Instructions for the task = Your output should be the lines from the one containing "Where should I" through the last line below, both ends included, exactly as written and free of pictures.
- Opening Delimiter -
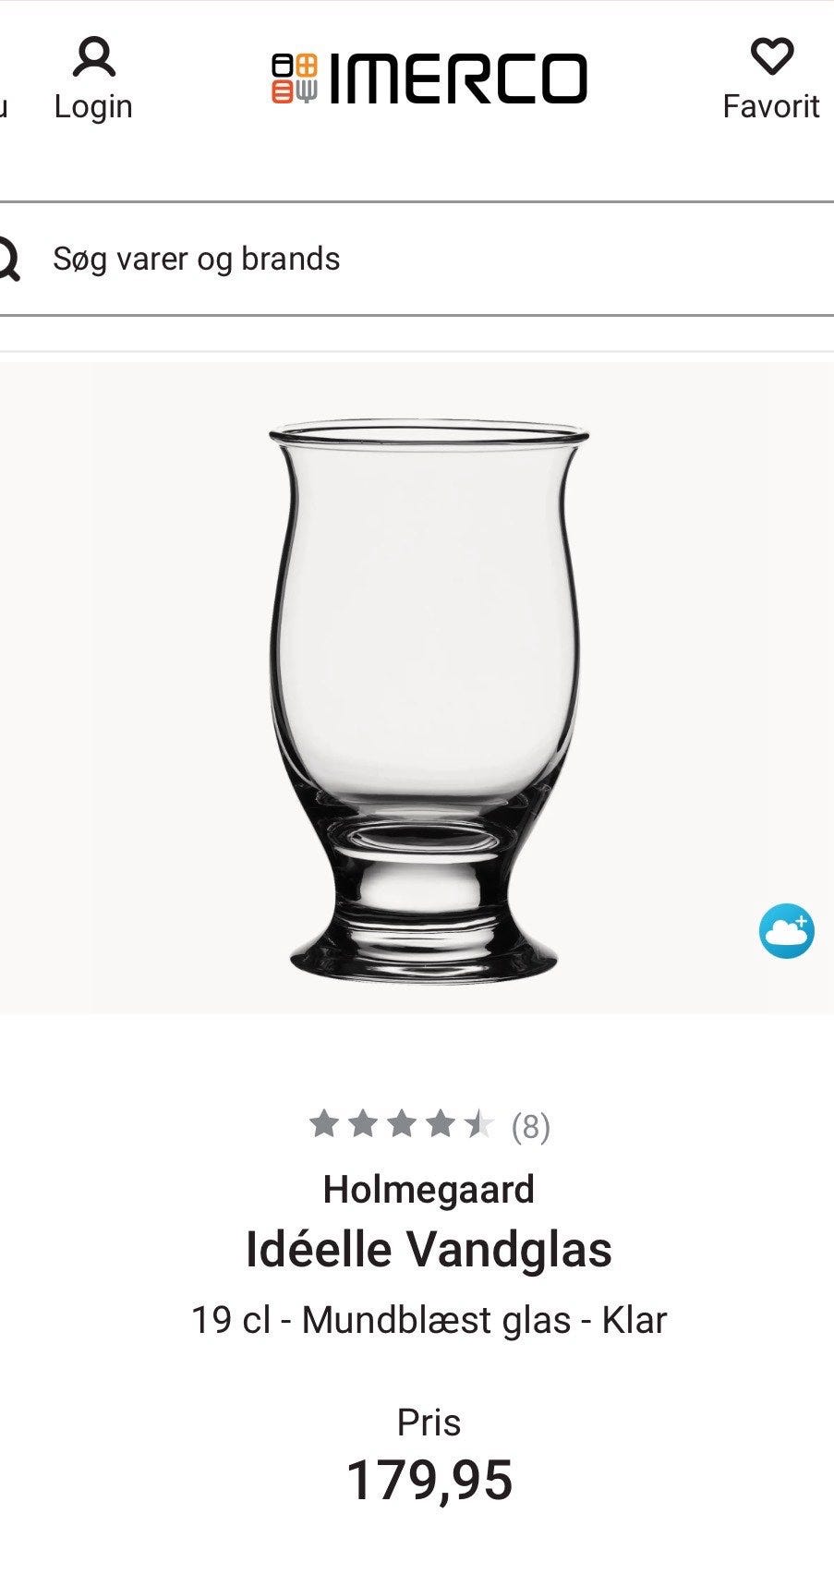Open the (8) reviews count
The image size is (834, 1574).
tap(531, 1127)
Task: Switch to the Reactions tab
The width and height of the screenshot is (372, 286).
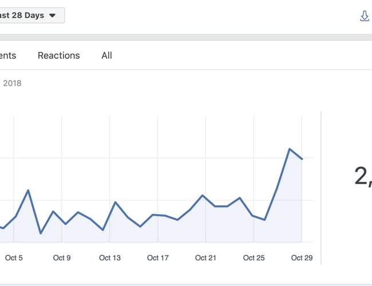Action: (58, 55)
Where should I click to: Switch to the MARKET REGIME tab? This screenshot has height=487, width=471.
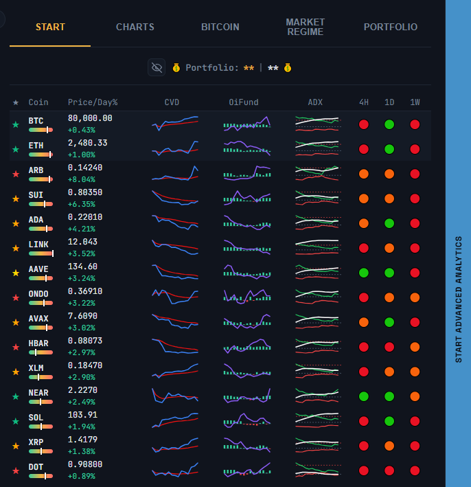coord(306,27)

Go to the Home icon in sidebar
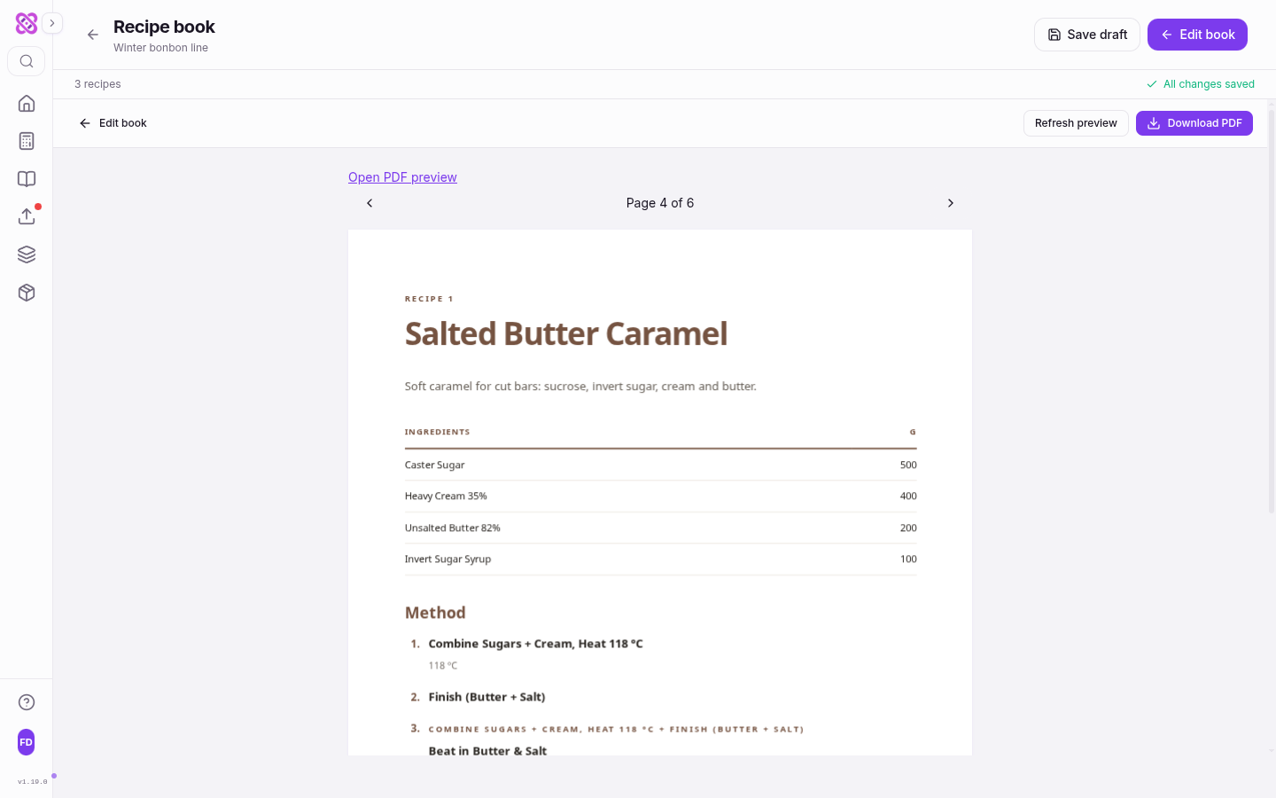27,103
- Closing Delimiter -
Solution to this problem =
Where should I click to: Switch to the MARKET REGIME tab? This screenshot has height=487, width=471.
coord(306,27)

Go to the Home icon in sidebar
27,103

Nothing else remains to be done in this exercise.